The Theme on Dimensions of Sustainable Development, in two volumes, deals with the diversity of points of view on this complex subject.
The chapters in these volumes are organized into five groups. The first starts with chapters introducing the general concepts underlying sustainable development. The second treats current and emerging understandings of the general biophysical limits of economic growth and development. The third focuses on the human and social capital requirements for sustainability. The fourth deals with a particular aspect of the organization of human economic and technological activity. The final group discusses something of the diversity of possible approaches to the management of sustainability.
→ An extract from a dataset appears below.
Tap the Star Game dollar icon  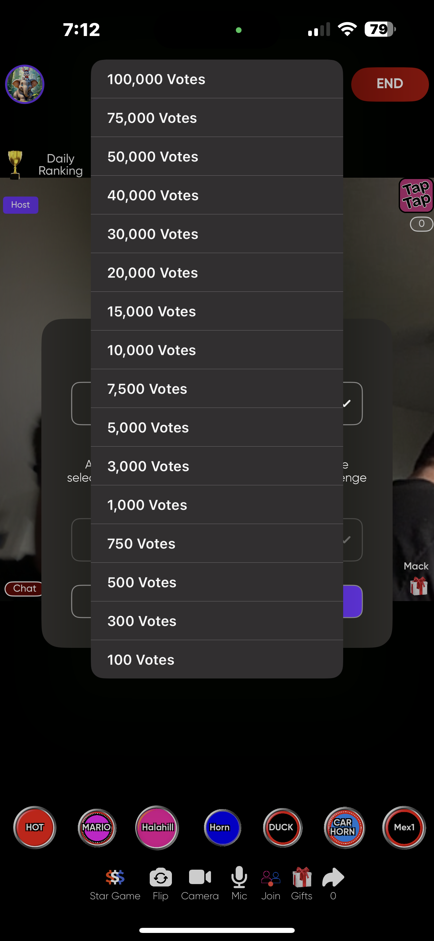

These two volumes are aimed at the following five major target audiences: University and College students Educators, Professional practitioners, Research personnel and Policy analysts, managers, and decision makers and NGOs.
Editor(s) Biography
Reinmar Seidler is a graduate student in the Department of Environmental Biology of the University of Massachusetts at Boston. He has published articles on tropical forest management and sustainable development issues in Conservation Biology journal (1998), the Academic Press Encyclopedia of Biodiversity (2000), and Island Press (forthcoming). His research interests include land use change and environmental education, and he has co-led Earthwatch research groups studying Neotropical butterfly migration.
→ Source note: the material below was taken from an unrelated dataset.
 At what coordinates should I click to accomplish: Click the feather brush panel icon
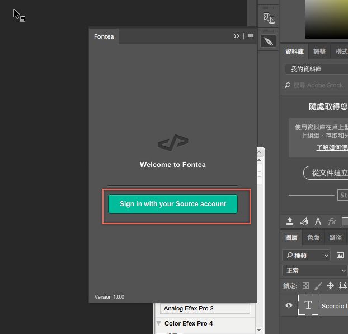(269, 41)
Kamaljit S. Bawa is a Distinguished Professor at the University of Massachusetts at Boston. He has worked in conservation biology for the last thirty years in Central America and South Asia. He has authored or co-authored more than 150 papers in professional journals and has edited several monographs and books. He has been a Bullard Fellow at Harvard University, a Guggenheim Fellow, and a Pew Scholar in Conservation and the Environment. He is the editor in chief of Conservation and Society, a recently launched interdisciplinary journal on conservation; he also serves on the editorial boards of several journals and is, or has been, a member of several national and international advisory panels, and is Past President of the Association for Tropical Biology. He is a member of the board of several foundations, and also the founder-trustee of the Ashoka Trust for Research in Ecology and the Environment (ATREE). ATREE is a non-governmental organisation devoted to research, action, and education, with units in Bangalore and Bagdogra, India, that respectively focus on two global hotspots of biodiversity: the Western Ghats and the Eastern Himalayas.